Each time she lived in Mozambique, Penvenne volunteered to teach English at a local university. Regardless of political, social and economic upheaval, the professor still felt comfortable in the environment there.

"I remember walking home after class every night in pitch dark down Avenue de Carl Marx," Penvenne said. "But no one ever bothered me." Her efforts were rewarded, as many of the students she taught in 1977 and 1993 have gone on to become senior administrators and associate professors in Mozambique.

But Penvenne still laments how universal stereotypes often prevent students and teachers in the West from understanding the complexities of the Mozambican culture.

"In our society, indigenous knowledge just isn't up there with the same prestige as 'scholarly expertise,'" she said. "When I mention the word sorcery, for example, many have preconceived notions about what that might mean. But in Mozambique, sorcery is a power discourse between men and women. Women who say they are possessed by spirits enter a protected, sacred space. Here they may communicate their own history to the community without fear of retribution."

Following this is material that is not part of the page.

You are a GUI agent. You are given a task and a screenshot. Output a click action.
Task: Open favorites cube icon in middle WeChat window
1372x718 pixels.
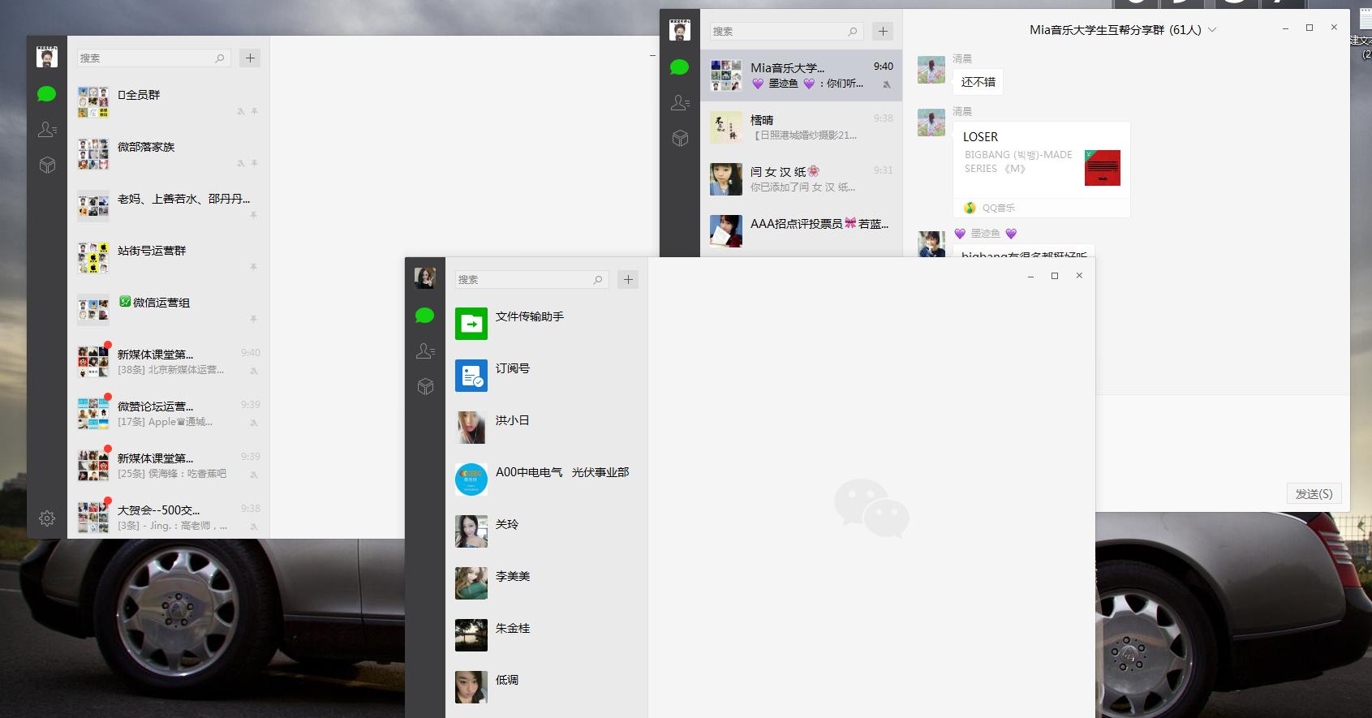[x=425, y=387]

After years of teaching, Penvenne finds the typical Tufts student more prepared than other university students to go outside the box and challenge these stereotypes.

"I taught at Harvard for a while, but Harvard students just aren't adventurous enough for me," Penvenne said. "The Tufts students are the ones willing to go the extra mile."

So what's on the horizon for this daring professor? Penvenne will be taking a yearlong sabbatical to finish her next book on urbanization and labor migration to South Africa.

"I told my husband, 'I don't care if we have to pick and sell apples, I'm writing this book,'" she said. "It's been calling to me for a while now. I'm just going to write and keep on writing."